Stored items

▼

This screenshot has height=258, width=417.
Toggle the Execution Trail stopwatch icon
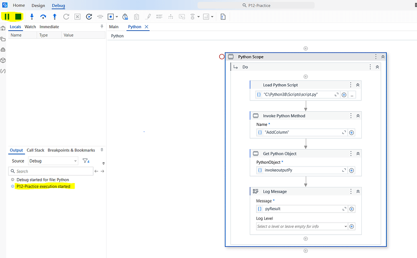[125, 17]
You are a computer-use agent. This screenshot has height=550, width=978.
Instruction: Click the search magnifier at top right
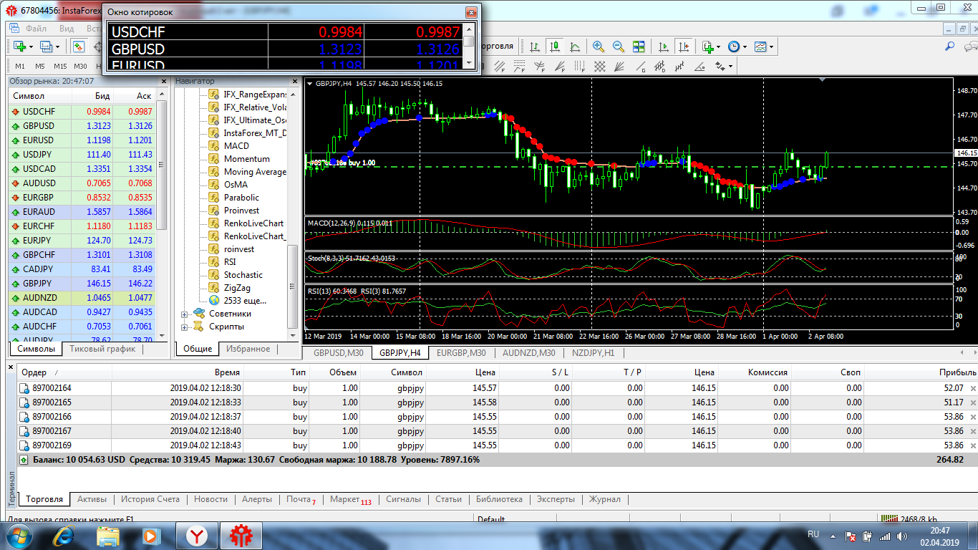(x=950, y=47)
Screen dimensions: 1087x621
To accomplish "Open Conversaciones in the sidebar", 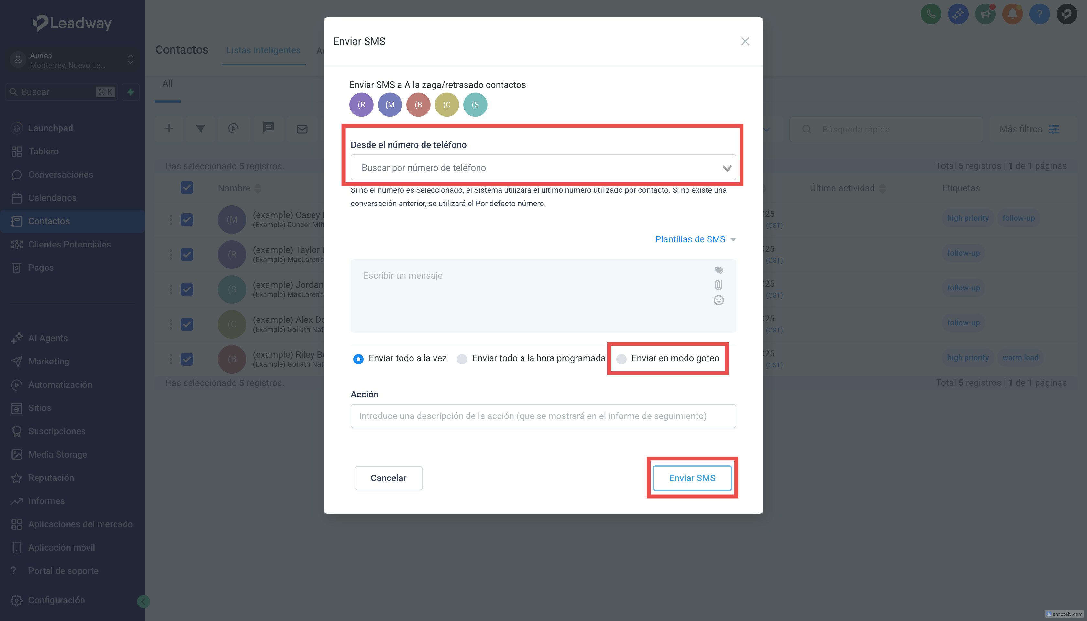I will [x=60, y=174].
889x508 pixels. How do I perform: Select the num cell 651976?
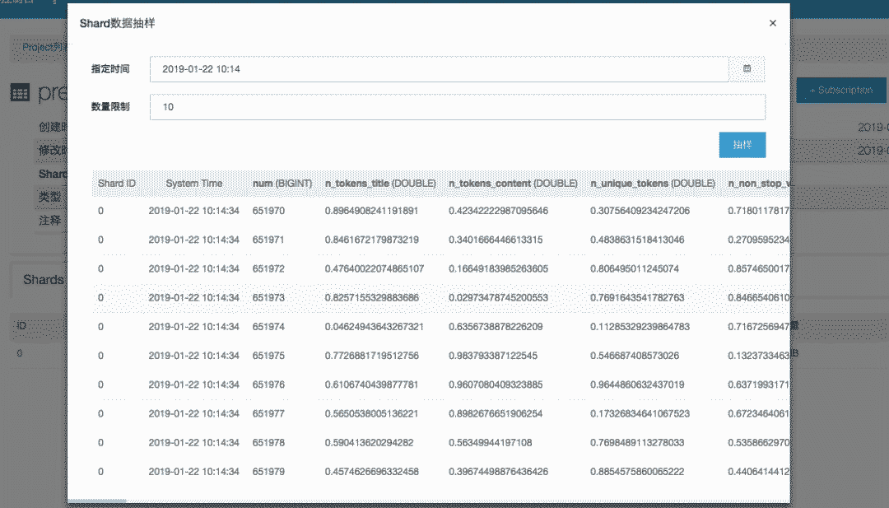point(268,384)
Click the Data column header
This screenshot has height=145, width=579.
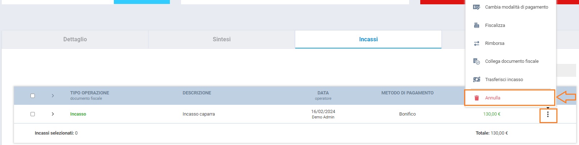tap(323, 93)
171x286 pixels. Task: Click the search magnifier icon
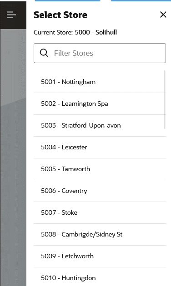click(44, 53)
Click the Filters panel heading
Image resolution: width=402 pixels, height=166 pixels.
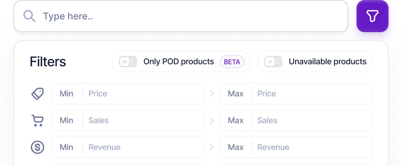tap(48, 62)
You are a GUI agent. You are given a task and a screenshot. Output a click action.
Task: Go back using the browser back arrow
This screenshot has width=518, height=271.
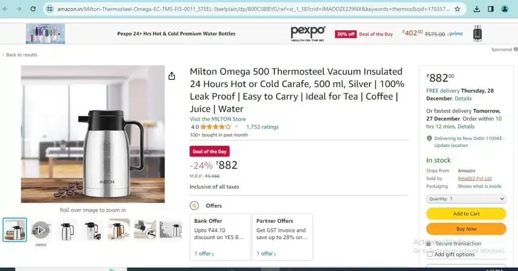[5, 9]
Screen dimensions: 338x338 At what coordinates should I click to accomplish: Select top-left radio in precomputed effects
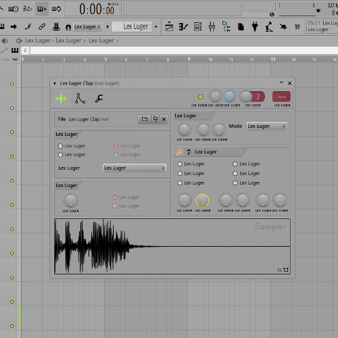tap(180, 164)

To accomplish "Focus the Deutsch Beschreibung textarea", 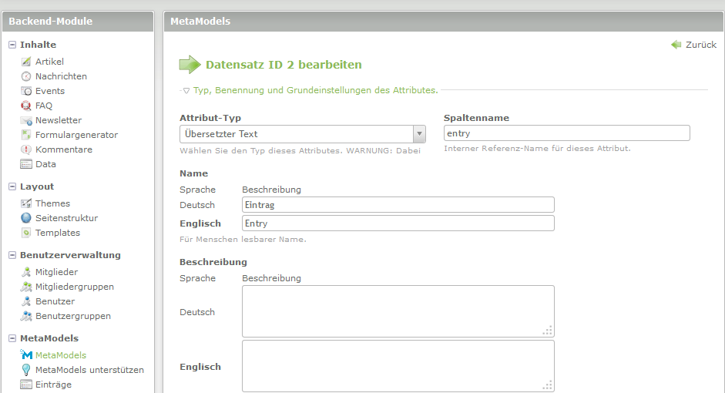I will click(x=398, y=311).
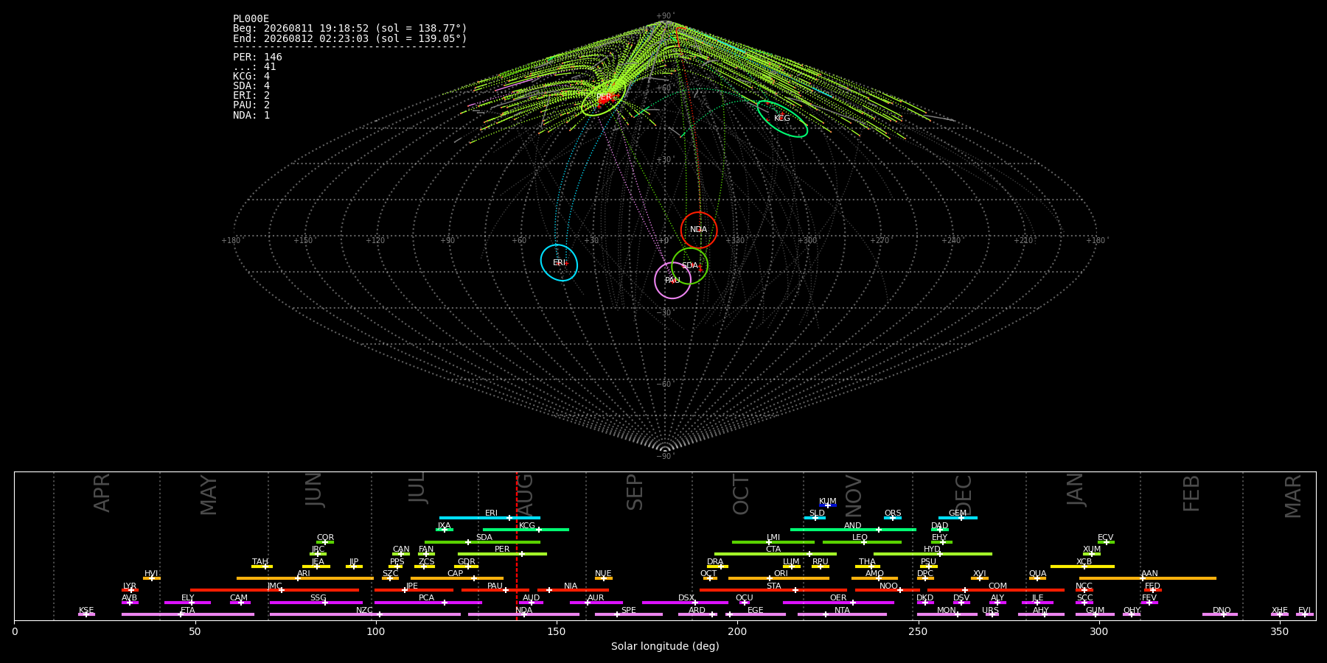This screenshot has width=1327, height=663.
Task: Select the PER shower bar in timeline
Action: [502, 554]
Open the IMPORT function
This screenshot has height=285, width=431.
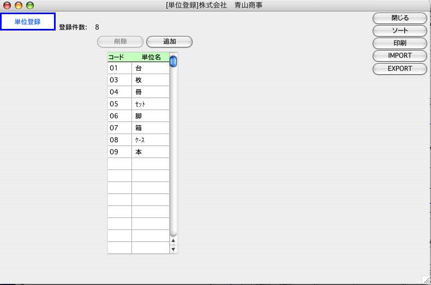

▲

YOUR OBJECTIVE: Considering the records above, how many lines hold "agent"? Please answer with only the number.

TASK SOLUTION: 2